Modelos e plataformas de IA
DeepMind Relata Novo Método de Treinamento de Aprendizado de Reforço de IA com Segurança
O aprendizado de reforço é uma promissora área de desenvolvimento de IA, produzindo IA que pode lidar com tarefas extremamente complexas. Algoritmos de aprendizado de reforço são usados na criação de sistemas de robótica móvel e carros autônomos, entre outras aplicações. No entanto, devido à forma como o aprendizado de reforço é treinado, eles podem ocasionalmente manifestar comportamentos estranhos e inesperados.
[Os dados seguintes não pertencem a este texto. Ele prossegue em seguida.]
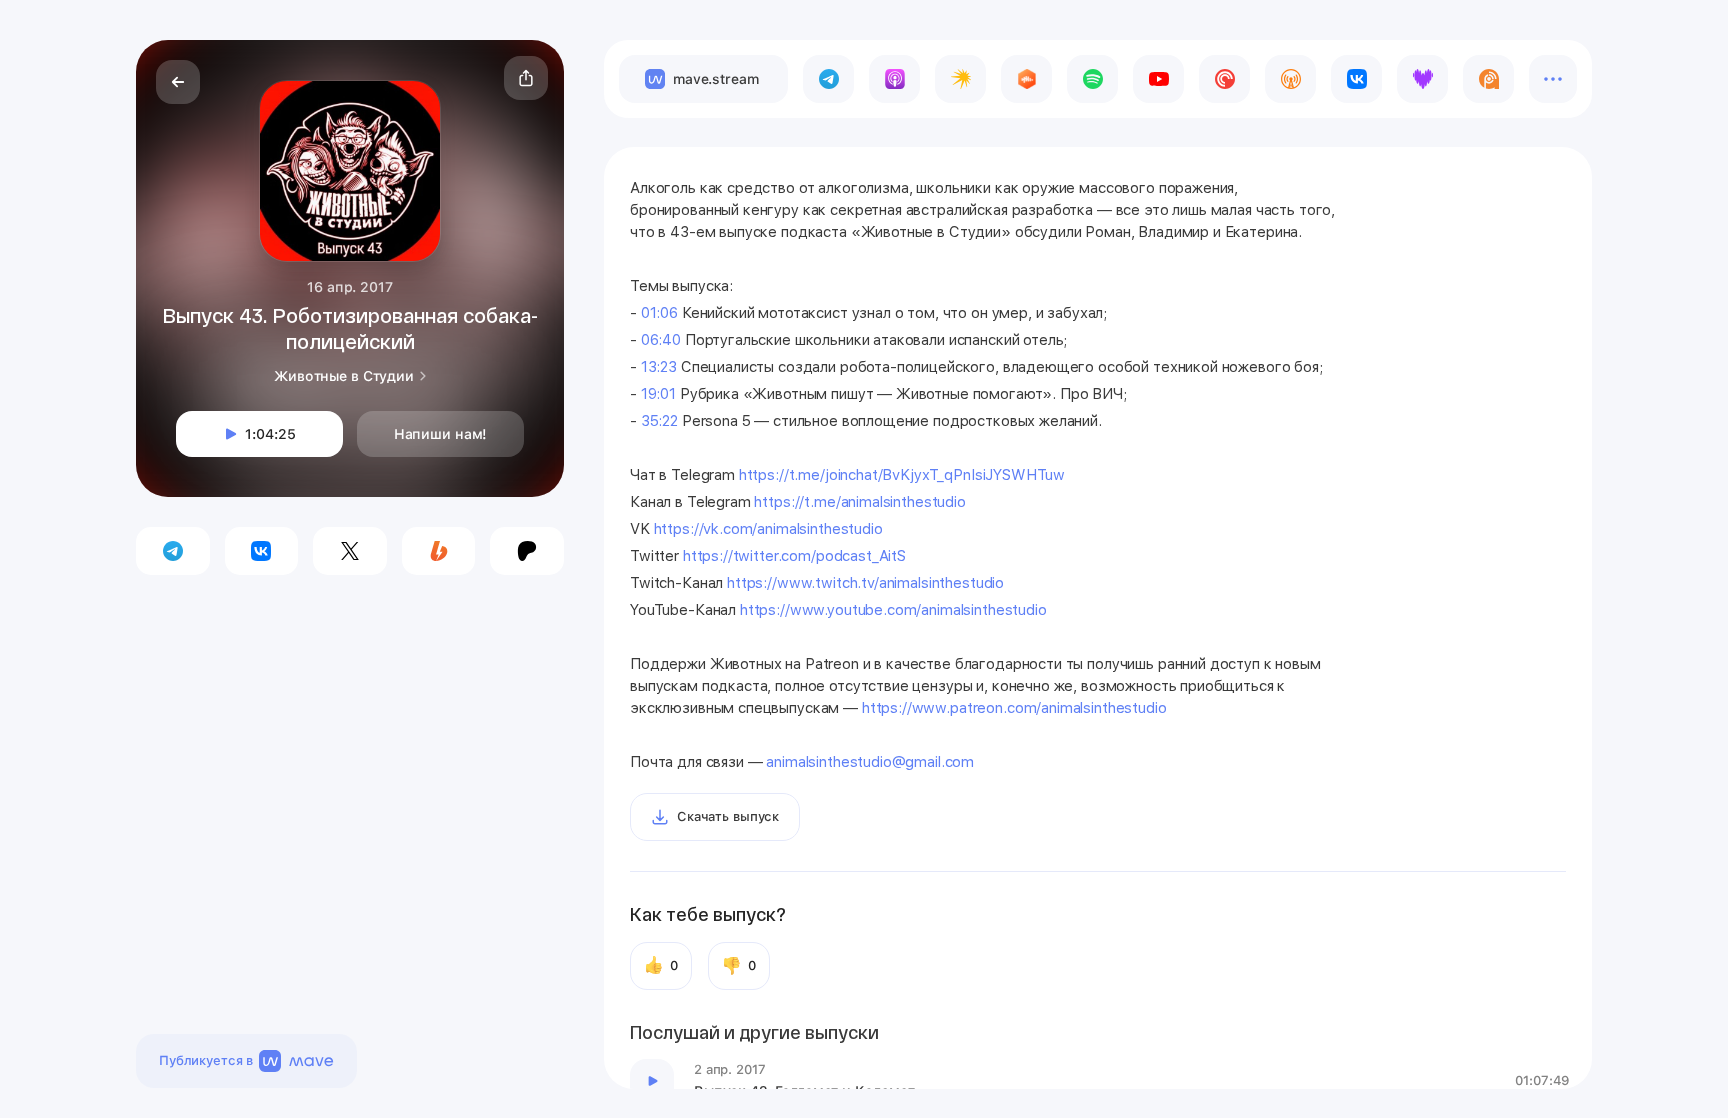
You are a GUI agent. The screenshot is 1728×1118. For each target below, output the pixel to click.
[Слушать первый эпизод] (652, 1081)
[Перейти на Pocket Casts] (1224, 79)
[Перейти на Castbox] (1026, 79)
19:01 (658, 394)
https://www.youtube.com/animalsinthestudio (893, 610)
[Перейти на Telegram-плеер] (828, 79)
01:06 (659, 313)
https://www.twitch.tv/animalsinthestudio (865, 583)
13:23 (659, 367)
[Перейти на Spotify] (1092, 79)
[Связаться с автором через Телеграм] (173, 551)
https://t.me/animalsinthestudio (859, 502)
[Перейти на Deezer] (1422, 79)
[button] (526, 78)
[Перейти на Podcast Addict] (1488, 79)
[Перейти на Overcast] (1290, 79)
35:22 (659, 421)
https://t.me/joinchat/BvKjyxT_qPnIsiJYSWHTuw (902, 475)
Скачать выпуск (728, 816)
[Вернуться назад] (178, 82)
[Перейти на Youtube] (1158, 79)
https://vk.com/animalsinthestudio (768, 529)
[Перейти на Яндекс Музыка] (960, 79)
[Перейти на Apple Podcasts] (894, 79)
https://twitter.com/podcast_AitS (794, 556)
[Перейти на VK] (1356, 79)
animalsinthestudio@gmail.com (870, 762)
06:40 (661, 340)
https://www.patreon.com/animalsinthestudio (1014, 708)
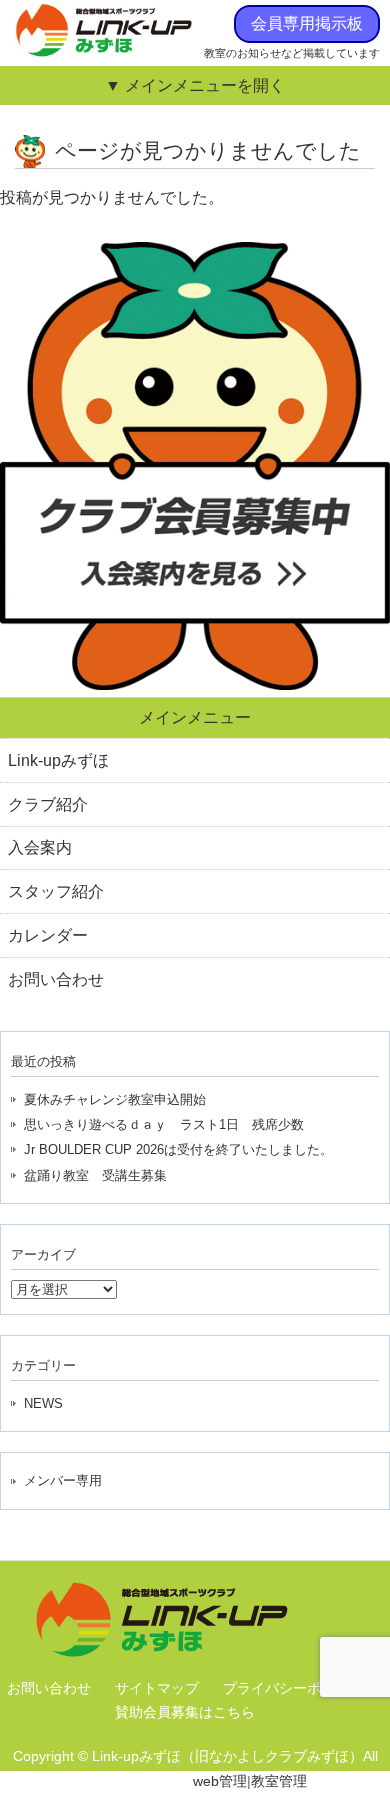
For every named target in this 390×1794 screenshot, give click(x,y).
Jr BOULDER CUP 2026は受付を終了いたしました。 (178, 1149)
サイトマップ (157, 1688)
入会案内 (40, 847)
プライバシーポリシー (293, 1688)
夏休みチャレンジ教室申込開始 (115, 1099)
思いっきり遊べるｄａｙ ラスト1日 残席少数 (164, 1124)
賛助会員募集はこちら (185, 1712)
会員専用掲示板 (307, 23)
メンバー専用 (63, 1480)
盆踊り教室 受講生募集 (95, 1175)
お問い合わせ (56, 979)
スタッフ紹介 (56, 891)
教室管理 (279, 1781)
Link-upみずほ (58, 760)
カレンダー (48, 935)
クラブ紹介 (48, 804)
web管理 (220, 1781)
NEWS (43, 1403)
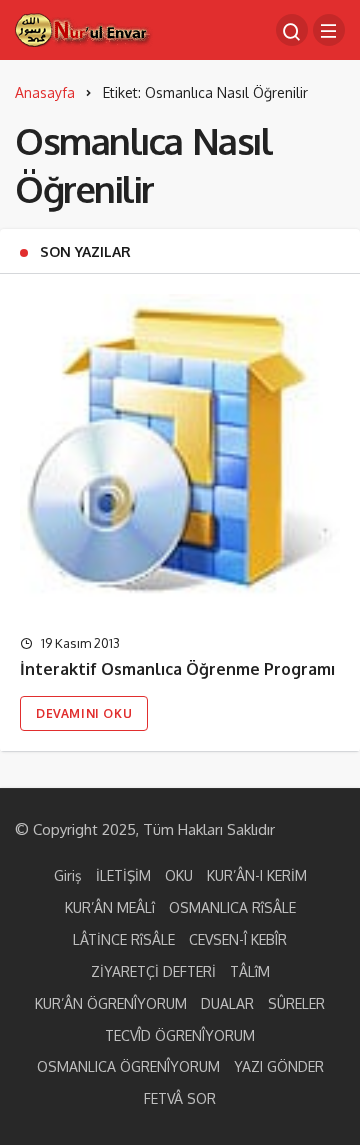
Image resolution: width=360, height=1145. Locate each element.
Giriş (68, 875)
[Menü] (329, 30)
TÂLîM (250, 971)
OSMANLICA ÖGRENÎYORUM (128, 1066)
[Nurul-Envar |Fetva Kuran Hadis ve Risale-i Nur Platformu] (84, 28)
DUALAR (227, 1003)
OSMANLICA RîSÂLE (232, 907)
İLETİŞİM (123, 875)
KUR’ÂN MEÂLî (110, 907)
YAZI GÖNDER (279, 1066)
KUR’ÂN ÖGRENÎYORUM (111, 1003)
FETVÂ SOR (180, 1098)
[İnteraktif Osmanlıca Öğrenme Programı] (180, 454)
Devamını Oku (84, 713)
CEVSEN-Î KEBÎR (238, 939)
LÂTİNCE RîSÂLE (124, 939)
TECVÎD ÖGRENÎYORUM (180, 1035)
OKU (179, 875)
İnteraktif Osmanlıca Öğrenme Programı (177, 670)
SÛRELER (296, 1003)
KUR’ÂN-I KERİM (257, 875)
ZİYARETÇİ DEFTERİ (153, 971)
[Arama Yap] (292, 30)
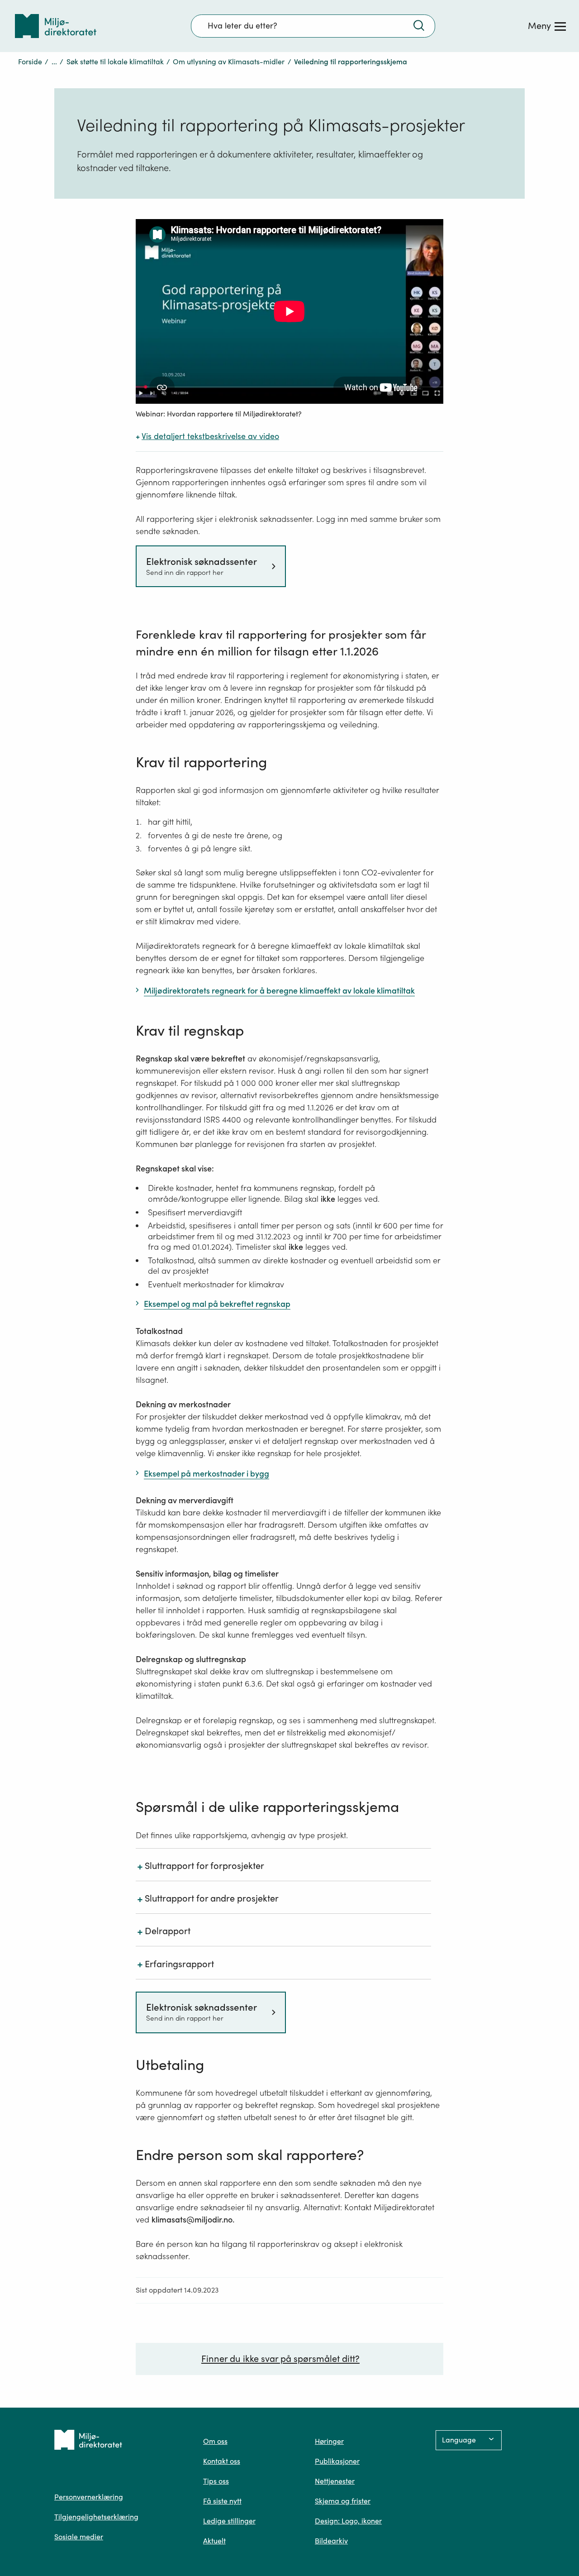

Esses comportamentos podem ser perigosos, e os pesquisadores de IA se referem a esse problema como o problema da “exploração segura”, que é onde a IA se torna presa na exploração de estados inseguros.
Recentemente, o laboratório de pesquisa de IA do Google (GOOGL ), DeepMind, lançou um artigo que propôs novos métodos para lidar com o problema da exploração segura e treinar o aprendizado de reforço de IA de forma mais segura. O método sugerido pela DeepMind também corrige para hacking de recompensa ou lacunas nos critérios de recompensa.
O novo método da DeepMind tem dois sistemas diferentes destinados a guiar o comportamento da IA em situações onde o comportamento inseguro pode surgir. Os dois sistemas usados pela técnica de treinamento da DeepMind são um modelo gerativo e um modelo de dinâmica direta. Ambos os modelos são treinados em uma variedade de dados, como demonstrações de especialistas em segurança e trajetórias de veículos completamente aleatórias. Os dados são rotulados por um supervisor com valores de recompensa específicos, e o agente de IA irá capturar padrões de comportamento que permitirão que ele colete a maior recompensa. Os estados inseguros também foram rotulados, e uma vez que o modelo tenha conseguido prever recompensas e estados inseguros com sucesso, ele é implantado para realizar as ações direcionadas.
A equipe de pesquisa explica no artigo que a ideia é criar comportamentos possíveis do zero, sugerir os comportamentos desejados e ter esses cenários hipotéticos serem tão informativos quanto possível, ao mesmo tempo evitando a interferência direta com o ambiente de aprendizado. A equipe da DeepMind se refere a essa abordagem como ReQueST, ou síntese de consulta de recompensa via otimização de trajetória.
O ReQueST é capaz de levar a quatro tipos diferentes de comportamento. O primeiro tipo de comportamento tenta maximizar a incerteza em relação a modelos de recompensa de ensemble. Enquanto isso, o comportamento dois e três tentam minimizar e maximizar as recompensas previstas. As recompensas previstas são minimizadas para levar à descoberta de comportamentos que o modelo pode estar prevendo incorretamente. Por outro lado, a recompensa prevista é maximizada para levar a rótulos de comportamento que possuem o valor de informação mais alto. Finalmente, o quarto tipo de comportamento tenta maximizar a novidade das trajetórias, para que o modelo continue a explorar independentemente das recompensas projetadas.
Uma vez que o modelo tenha atingido o nível desejado de coleta de recompensa, um agente de planejamento é usado para tomar decisões com base nas recompensas aprendidas. Esse esquema de controle preditivo de modelo permite que os agentes aprendam a evitar estados inseguros usando o modelo dinâmico e prevendo as consequências possíveis, em contraste com os comportamentos de algoritmos que aprendem por meio de tentativa e erro puro.
Conforme relatado pela VentureBeat, os pesquisadores da DeepMind acreditam que seu projeto é o primeiro sistema de aprendizado de reforço que é capaz de aprender de forma controlada e segura:
“Até onde sabemos, o ReQueST é o primeiro algoritmo de modelagem de recompensa que aprende de forma segura sobre estados inseguros e escala para o treinamento de modelos de recompensa de rede neural em ambientes com estados contínuos de alta dimensionalidade. Até agora, apenas demonstramos a eficácia do ReQueST em domínios simulados com dinâmica relativamente simples. Uma direção para o trabalho futuro é testar o ReQueST em domínios 3D com física mais realista e outros agentes agindo no ambiente.”